━━ SOURCE RECORDS ━━

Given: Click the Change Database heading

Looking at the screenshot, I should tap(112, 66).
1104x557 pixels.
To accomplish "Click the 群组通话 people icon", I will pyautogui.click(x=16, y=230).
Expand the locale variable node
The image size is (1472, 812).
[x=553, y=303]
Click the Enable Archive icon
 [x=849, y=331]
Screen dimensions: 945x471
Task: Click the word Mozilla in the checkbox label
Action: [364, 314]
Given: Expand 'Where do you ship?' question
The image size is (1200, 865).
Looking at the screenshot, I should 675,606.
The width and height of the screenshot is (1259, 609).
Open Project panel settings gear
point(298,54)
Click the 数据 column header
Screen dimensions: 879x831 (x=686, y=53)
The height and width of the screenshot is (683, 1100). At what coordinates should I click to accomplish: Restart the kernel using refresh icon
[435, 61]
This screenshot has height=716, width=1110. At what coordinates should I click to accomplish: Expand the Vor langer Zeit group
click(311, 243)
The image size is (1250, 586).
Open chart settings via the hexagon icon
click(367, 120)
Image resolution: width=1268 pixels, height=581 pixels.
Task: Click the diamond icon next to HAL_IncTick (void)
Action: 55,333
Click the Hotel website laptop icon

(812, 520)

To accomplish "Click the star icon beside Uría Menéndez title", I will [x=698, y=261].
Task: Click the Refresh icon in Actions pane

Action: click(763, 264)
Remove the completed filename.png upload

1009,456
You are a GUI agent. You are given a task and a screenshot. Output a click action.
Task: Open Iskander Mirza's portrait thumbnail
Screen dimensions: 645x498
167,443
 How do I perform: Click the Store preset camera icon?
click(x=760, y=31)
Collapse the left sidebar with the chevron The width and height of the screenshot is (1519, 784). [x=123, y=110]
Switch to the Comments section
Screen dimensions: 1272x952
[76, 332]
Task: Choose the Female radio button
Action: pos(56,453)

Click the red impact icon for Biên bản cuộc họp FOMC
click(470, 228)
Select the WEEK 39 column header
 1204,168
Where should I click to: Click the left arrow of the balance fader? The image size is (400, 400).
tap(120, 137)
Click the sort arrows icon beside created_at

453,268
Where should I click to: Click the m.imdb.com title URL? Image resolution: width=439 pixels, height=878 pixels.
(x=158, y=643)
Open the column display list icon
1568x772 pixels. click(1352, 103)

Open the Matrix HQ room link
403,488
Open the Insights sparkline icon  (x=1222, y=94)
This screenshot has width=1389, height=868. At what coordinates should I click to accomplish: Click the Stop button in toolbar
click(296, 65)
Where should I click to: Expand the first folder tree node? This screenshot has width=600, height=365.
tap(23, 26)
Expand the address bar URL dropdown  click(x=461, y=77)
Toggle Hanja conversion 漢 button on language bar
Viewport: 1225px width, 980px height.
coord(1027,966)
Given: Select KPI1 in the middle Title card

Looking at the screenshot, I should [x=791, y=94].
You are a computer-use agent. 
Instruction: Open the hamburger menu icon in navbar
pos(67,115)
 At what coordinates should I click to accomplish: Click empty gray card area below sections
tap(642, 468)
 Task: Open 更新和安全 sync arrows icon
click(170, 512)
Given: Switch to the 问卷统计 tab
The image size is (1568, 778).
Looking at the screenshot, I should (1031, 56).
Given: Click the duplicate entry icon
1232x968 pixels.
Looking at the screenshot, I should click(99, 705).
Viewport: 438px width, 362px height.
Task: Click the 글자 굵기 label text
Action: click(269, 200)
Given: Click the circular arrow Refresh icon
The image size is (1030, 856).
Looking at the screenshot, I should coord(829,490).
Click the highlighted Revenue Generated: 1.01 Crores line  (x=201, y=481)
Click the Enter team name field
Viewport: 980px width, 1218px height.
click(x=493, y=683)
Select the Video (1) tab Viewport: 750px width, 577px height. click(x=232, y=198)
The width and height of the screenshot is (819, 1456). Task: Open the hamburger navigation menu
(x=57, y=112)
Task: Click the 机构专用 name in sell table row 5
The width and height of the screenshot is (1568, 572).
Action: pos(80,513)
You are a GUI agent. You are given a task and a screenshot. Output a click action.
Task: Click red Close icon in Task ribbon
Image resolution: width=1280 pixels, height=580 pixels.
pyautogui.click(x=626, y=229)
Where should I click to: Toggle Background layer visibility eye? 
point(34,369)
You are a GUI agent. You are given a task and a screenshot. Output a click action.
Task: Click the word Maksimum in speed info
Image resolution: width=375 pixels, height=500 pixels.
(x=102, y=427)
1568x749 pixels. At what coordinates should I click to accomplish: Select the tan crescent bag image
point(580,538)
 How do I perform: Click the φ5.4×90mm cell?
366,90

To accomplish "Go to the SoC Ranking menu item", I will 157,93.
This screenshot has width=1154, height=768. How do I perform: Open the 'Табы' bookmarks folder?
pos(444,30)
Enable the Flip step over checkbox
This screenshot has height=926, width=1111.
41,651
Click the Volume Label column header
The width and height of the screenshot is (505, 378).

━━━

* **WHAT NEEDS TO BE DONE**: Report how many lines in this data include the string "Switch", and nothing else.

* **PROBLEM SOLUTION**: 2